In reflecting today, a lot is being written about the domination of the game but not so much about Peyton Manning and his loss. I think he is so loved and respected by millions that it is easy to ‘forgive.’ I’m sure today he is reviewing footage and wishing he could have some ‘do-over’s’ that could have lead to a more positive outcome. How many of you have been in this situation? Maybe you had a big presentation at work that didn’t go as planned, or you had an interview for a job or promotion and you got nervous and tanked it, or you had a meeting set up with a potential new client and you weren’t able to close the deal. I think we all can relate – ‘stuff’ happens that we often can’t predict or control; but what happens after is.

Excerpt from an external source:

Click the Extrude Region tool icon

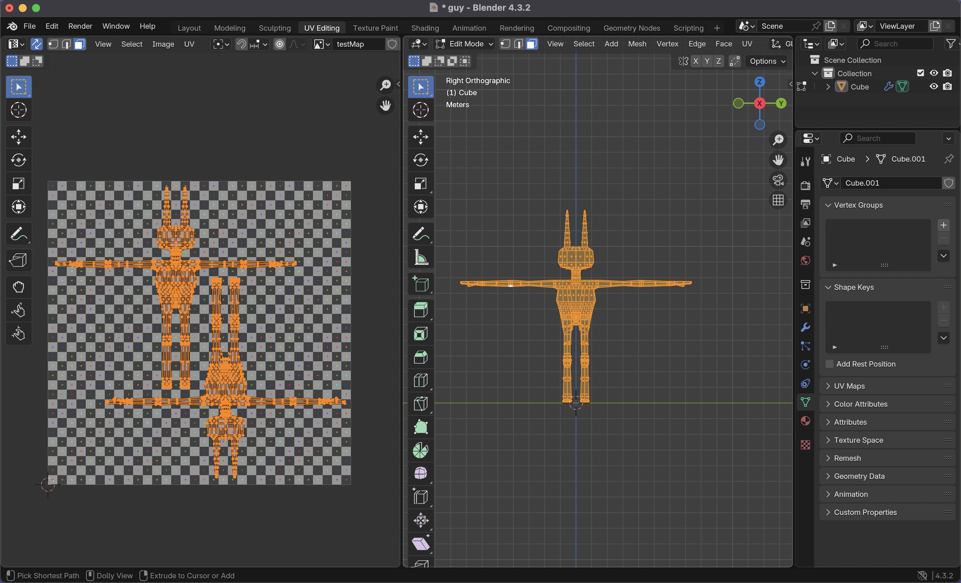click(420, 310)
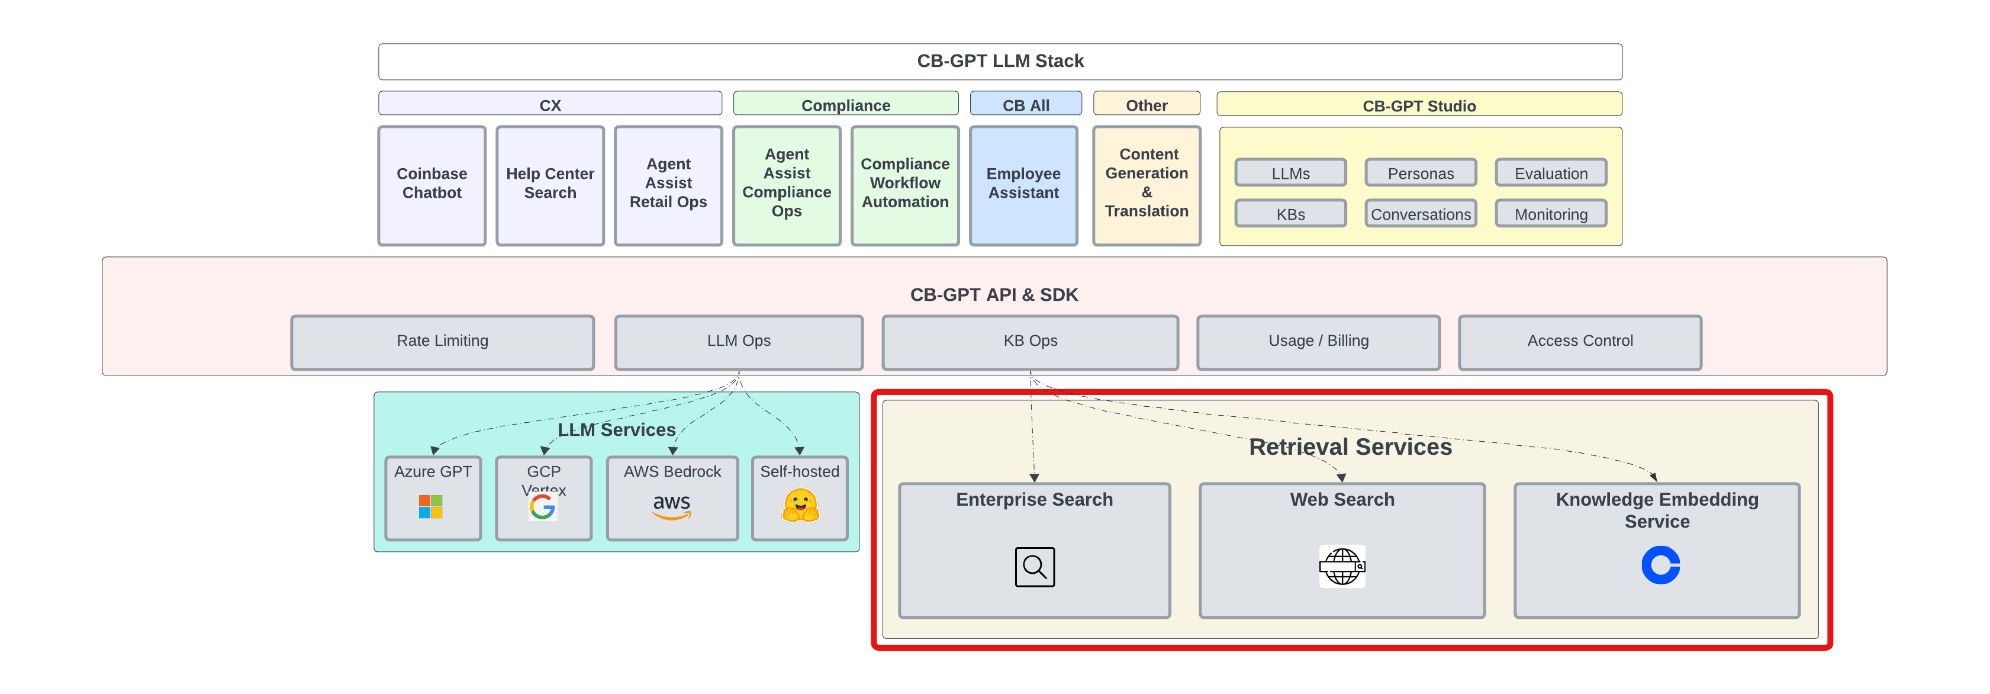Click the Monitoring box in Studio
This screenshot has width=1990, height=694.
point(1550,214)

So, if I were to imagine what is going on today in the Bronco’s facility, or if I could provide some coachable moments – and how you can deal when something hasn’t gone well:
- Dealing with a variety of emotions as each player moves from sadness, to anger, to disbelief, and back again in trying to reconcile what has happened – they can either wallow in the loss or choose to create a more positive future
- Taking ownership for their part in either not being mentally or physically prepared, to allowing nerves to get in the way, to not playing to their best, to admitting loss/defeat – this is the fastest way to get to acceptance
- Planning for the future as each player will face on off-season as well as the new season; how will they spend their time in recognizing and learning from their ‘mistakes’ and to hone their craft through practice and repetition to play better and stronger
- Coming together as a team, no matter what; Peyton Manning did not lose the game alone, nor did any other player on his team, so coming together in support and unison to continue and carry on will lesson the ‘sting’ of the game outcome.
If you have ever messed up an important situation, it is best to own it, learn from it and move on. I suspect this is what Peyton will do, although we don’t have to live with the press; but, as people are more forgiving than we care to believe, this loss will fade just as your personal or work error will. You don’t want to be remembered for how you handled the loss but for how you handled it after.